**DESCRIÇÃO DA TAREFA:** Prossiga o texto sobre a perspectiva do líder supremo do Irão acerca de Israel e da Palestina, começando logo após a última frase apresentada.

**TEXTO DE ESTUDO:**
++++

Israel e Palestina: a perspectiva do líder supremo do Irão
Há catorze anos, Seyyed Ali Husseini Khamenei, o segundo líder supremo do Irão (desde 1989), publicou um livro intitulado “Palestina”. Para compreendermos como o conteúdo do livro é actual, basta notar que, apesar de não se referir directamente a um programa nuclear, o fanático líder menciona que a obtenção e a produção de armas nucleares pelo Irão tornaria este país capaz de impedir qualquer ataque israelita.
Para o jornalista iraniano e presidente do Gatestone Institute, Amir Taheri, a posição de Khamenei é evidente desde as primeiras páginas do livro: Israel não tem o direito a existir. O clérigo destaca o único país com características ocidentais do Médio Oriente como um “adou” (inimigo), um “doshman” (adversário) e um “tumor cancerígeno”. E, sendo este um “tumor cancerígeno”, a sua eliminação serviria, na sua perspectiva, para avisar o mundo de que “a hegemonia e as ameaças do Ocidente” passariam a ser desacreditadas no Médio Oriente. A isto sucederia a promoção da “hegemonia do Irão”.
Segundo o antigo director executivo-chefe do jornal Kayhan, a estratégia delineada pelo líder supremo do Irão para destruir Israel assenta em três conceitos: na “nabudi” (aniquilação), no “imha” (desvanecimento) e na “zaval” (obliteração). Embora, por vezes, pareça recomendar uma “guerra clássica” contra o Estado judaico — e deseje, implicitamente, um massacre dos judeus —, o líder iraniano propõe uma alternativa: um período curto de guerra de baixa intensidade, suficientemente destrutiva para tornar a vida em Israel insuportável, forçando assim a maioria dos judeus a abandonar o país.
A solução proposta pelo clérigo não admite, portanto, a sobrevivência de Israel. A fórmula de um Estado, cujo nome viria a ser “Palestina”, ficaria sob domínio muçulmano, se bem que alguns judeus israelitas que conseguissem demonstrar “raízes genuínas” na região referida poderiam permanecer como “minorias protegidas”. Mais concretamente, Khamenei planeia que o território que actualmente engloba o Estado de Israel, a Faixa Ocidental e a Faixa de Gaza fiquem, durante um curto período, sob um mandato das Nações Unidas, dentro do qual se realizaria um referendo que iria resultar, deve o líder supremo presumir, na criação de um Estado palestiniano. O clérigo louco deve estar ciente dos resultados desse hipotético referendo: todos os “palestinianos”, de onde quer que viessem, poderiam participar nele, enquanto os judeus “que viessem de outros locais” seriam excluídos. Muito provavelmente, os judeus voltariam a ser os “dhimmis” (expressão cunhada por Bat Ye’or) deste Estado. Por exemplo, uma grande parte dos cidadãos da Jordânia (cerca de três quartos deste país está localizado na Palestina histórica) poderiam, é quase certo, participar nesse referendo. E Taheri menciona que estudos do Ministério dos Negócios Estrangeiros iraniano já indicaram que cerca de oito milhões de palestinianos provenientes de todo o mundo poderiam participar.

++++

(Registos de dados armazenados)
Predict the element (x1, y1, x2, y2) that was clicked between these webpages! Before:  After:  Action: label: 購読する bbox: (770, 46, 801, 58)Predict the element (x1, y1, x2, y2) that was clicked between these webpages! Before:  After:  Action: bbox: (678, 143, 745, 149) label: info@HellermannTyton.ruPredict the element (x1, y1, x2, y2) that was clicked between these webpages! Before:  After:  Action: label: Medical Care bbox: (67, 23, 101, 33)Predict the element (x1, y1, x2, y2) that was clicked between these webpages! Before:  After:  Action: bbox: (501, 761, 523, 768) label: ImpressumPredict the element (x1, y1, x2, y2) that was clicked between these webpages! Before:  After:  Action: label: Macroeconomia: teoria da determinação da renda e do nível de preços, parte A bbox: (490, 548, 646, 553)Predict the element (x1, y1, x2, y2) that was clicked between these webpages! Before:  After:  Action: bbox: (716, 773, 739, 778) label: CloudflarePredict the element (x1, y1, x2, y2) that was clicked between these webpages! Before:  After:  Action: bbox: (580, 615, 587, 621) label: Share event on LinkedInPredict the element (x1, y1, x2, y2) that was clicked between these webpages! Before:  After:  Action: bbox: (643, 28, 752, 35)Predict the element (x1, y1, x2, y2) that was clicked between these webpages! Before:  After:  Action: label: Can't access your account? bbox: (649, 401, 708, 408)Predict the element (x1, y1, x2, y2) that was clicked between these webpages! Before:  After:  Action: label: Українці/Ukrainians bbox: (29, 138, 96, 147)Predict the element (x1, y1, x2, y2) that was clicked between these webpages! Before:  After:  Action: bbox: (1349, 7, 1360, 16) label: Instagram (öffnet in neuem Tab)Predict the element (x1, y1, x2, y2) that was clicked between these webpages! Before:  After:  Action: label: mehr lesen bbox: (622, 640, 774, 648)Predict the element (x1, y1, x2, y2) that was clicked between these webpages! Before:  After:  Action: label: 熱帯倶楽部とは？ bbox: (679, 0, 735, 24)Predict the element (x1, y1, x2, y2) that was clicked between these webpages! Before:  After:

++++

**RESPOSTA DA TAREFA:**
Este livro também foi uma oportunidade para que o líder supremo do Irão se tenha gabado da sua responsabilidade nos ataques terroristas proveniente do Líbano, especialmente na guerra desencadeada pelo Hezbollah em 2006, e de Gaza, iniciada pelo Hamas, contra Israel, admitindo a sua associação no esquema de recrutamento de combatentes na Faixa Ocidental.
Resta esperança
Se nos guiarmos por conceito algo básicos de ciência política e se estivermos minimamente informados sobre a elite política do Irão das últimas cinco décadas, torna-se evidente que Israel e os seus aliados sofrem uma ameaça existencial. E isso deveria abrir os olhos a todos aqueles que ainda duvidam da legitimidade do único Estado ocidental do Médio Oriente em agir militarmente contra o Irão, um estado verdadeiramente desestabilizador e sanguinário. Que as democracias sejam sempre apoiadas nas suas lutas contra os Estados loucos.